Alex Kurtzman
Alex Kurtzman talks bringing one of Universal Pictures' most iconic antagonists to life in new monster movie, The Mummy Frederick M. Brown / Getty

Universal Pictures has finally unleashed the first full-length trailer to upcoming monster movie The Mummy and it's sure getting everybody talking. Set to be the first outing in a developing series based on old horror classics, the film certainly has pressure on it's bandage-wrapped shoulders; not only to kick-start a new franchise but to honour the legendary stories' origins too. A responsibility that director Alex Kurtzman doesn't take lightly...

"When I started talking to [Universal Pictures], I realised there was this tremendous sense of pride that they had in their monster heritage," the 43-year-old recently told Coming Soon. "They called them 'Our monsters'... What you will come to understand is that the mummy exists in a continuum of monsters. They have been around for potentially longer than we have. Part of why we wanted to start with the Mummy is because she's one of the oldest ones."

"Creature From The Black Lagoon, Frankenstein, Bride Of Frankenstein, Hunchback [Of The Notre Dame], Phantom Of The Opera, Dr. Jekyll," Kurtzman listed off. "Universal owns the rights to Frankenstein's bolts-in-the-neck, flat-top head, green face. So now you take all that away, and I'd say, 'But it's still Frankenstein', you're going to go, 'No, it's not.'

And if you ask a four-year old child to draw Frankenstein for you, they're going to draw bolts in the neck, flat-top head and green face. It is culturally embedded. That is the world we live in, it's not going away."

The Mummy
If the new trailer is anything to go by, it looks like the filmmaker is certainly going back to the franchise's horror roots Universal Pictures / YouTube

Judging from the full-length trailer, it's clear to see that Kurtzman was keen on returning to the franchise's horror roots rather than adopting more of the comedic, adventure-type tone the Brendan Fraser movies presented from the late 1990s. He explained that the scares were something he loved about the original movie – released way back in 1932 – and how it influenced his treatment of the story in the new film.

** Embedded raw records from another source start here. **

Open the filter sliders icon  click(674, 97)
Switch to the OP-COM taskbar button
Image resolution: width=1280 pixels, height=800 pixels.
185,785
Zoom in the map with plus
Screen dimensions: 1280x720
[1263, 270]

"[We asked ourselves] 'What would it be like if we took a real monster and put that monster in our world?,'" the filmmaker continued. "Not in a fake world, but our world. What would that be like? How would it react to us, and how would we react to it? I think that the question of where magic and science meet has always been something that interested me... One of the things that I loved about The Mummy — that was very unique to both the Mummy and to Dracula — was that the Mummy had the power to mesmerise. He could get in your head, he could make you do sh-t. And that was really scary."